Months of speculation came to end today with the announcement by BHP (ASX: BHP) that its board had selected Ken MacKenzie as its new chairman.
It is the week’s most significant corporate news in the resources world.
Mr MacKenzie, a former Amcor chief executive and a non-executive director of BHP since September last year, will succeed Jac Nasser on September 1.
As a Canadian by birth, 53-year-old Mr MacKenzie breaks a long line of Australian chairmen at BHP, the world’s biggest mining company.
In isolation, the expected changing of the guard at the helm of BHP’s boardroom is a significant moment but one that should cause few ripples in the way the company goes about its business.
But seen another way, Mr MacKenzie’s appointment is the trifecta in a series of repositioning actions by BHP over the past few months, which promises a different approach by the Melbourne-based giant.
Having only just begun its rebranding from BHP Billiton to BHP – the removal of the Billiton name follows the spin-off of most of the Billiton assets, acquired in the 2001 mega-merger, into South32 – the miner is also dealing with the fallout from an aggressive and highly public campaign by US hedge fund investor Elliot Management for a structural overhaul of the dual-listed company.
The Elliott campaign has focused attention on the future of BHP’s onshore US oil and gas business and the market’s perception of the company’s engagement with stakeholders, particularly investors.
The BHP rebranding plays to the second point, and is a recognition that the company – like the entire mining industry in Australia – has failed to win public recognition for the jobs it creates, the economic growth it produces, and the taxes its pays.
Although Mr MacKenzie’s appointment as BHP’s new chairman had been expected, his experience running a global packaging business with operations in more than 40 countries speaks to the value the BHP board places on stakeholder relations.
Mr MacKenzie has also been widely credited with exercising rigorous fiscal discipline at Amcor, including during a frenzy of industry consolidation, which culminated in him becoming a multi-year winner in the highly regarded investor sentiment research barometer Corporate Confidence Index.
Mr MacKenzie’s appointment today has won immediate applause from Elliott, which pointed to his Amcor past.
“As a large investor in BHP, Elliott encourages Mr MacKenzie to use his leadership skills to address BHP’s poor capital allocation and underperformance, nominate diverse and qualified directors, and review the executive management team,” Elliott told The Australian’s Matt Chambers.
All this may seem a long way removed from WA’s mining sector.
But that ignores the impact BHP has on the local mining scene, not just as a major operator in iron ore, oil and gas and nickel, but also as an industry leader and bellwether – and joint venture partner.
Each chairman presides over an era – Don Argus was an architect of the Billiton merger and witnessed the start of the China mining boom, Mr Nasser’s reign included the US onshore energy push and the successful South32 spin-off but also the end of the boom – and the headwinds that face BHP today will largely shape Mr MacKenzie’s era, as well as his board’s eventual selection of a successor to incumbent chief executive Andrew Mackenzie (not related).

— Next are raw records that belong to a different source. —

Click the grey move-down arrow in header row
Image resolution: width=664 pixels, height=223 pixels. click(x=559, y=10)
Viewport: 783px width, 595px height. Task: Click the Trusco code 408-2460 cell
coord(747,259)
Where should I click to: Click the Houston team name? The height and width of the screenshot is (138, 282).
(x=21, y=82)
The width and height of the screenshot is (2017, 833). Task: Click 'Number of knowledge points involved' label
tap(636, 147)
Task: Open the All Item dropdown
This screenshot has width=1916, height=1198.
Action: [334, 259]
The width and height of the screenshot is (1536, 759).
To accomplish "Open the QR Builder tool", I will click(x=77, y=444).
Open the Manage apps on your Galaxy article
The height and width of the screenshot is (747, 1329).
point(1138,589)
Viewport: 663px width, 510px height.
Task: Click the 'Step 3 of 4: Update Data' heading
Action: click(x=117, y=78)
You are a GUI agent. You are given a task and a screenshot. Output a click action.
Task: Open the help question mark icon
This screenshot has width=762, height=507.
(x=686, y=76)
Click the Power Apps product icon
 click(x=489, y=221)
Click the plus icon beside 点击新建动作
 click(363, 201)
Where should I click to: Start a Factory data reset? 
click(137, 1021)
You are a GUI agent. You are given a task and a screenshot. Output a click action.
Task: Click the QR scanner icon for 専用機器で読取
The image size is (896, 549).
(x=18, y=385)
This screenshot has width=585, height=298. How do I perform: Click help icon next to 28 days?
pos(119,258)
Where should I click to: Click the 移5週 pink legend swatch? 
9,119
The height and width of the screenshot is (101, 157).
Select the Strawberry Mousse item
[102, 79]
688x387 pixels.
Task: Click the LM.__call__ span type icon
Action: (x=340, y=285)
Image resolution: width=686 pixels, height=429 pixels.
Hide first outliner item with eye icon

“Ken MacKenzie brings extensive global executive experience and a strategic approach,” Shriti Vadera, BHP’s senior independent director who lead the chairman’s search, said.
“He has a proven track record of delivering value for shareholders. He has the operational and financial capabilities as well as the rigour necessary to effectively oversee BHP’s capital allocation framework.”
The takeaway here is that even though change at a supermajor like BHP can appear glacial from the outside, there will be change and likely across all facets of how the Big Australian goes about its business.
The trickle-down effect will be significant once it arrives.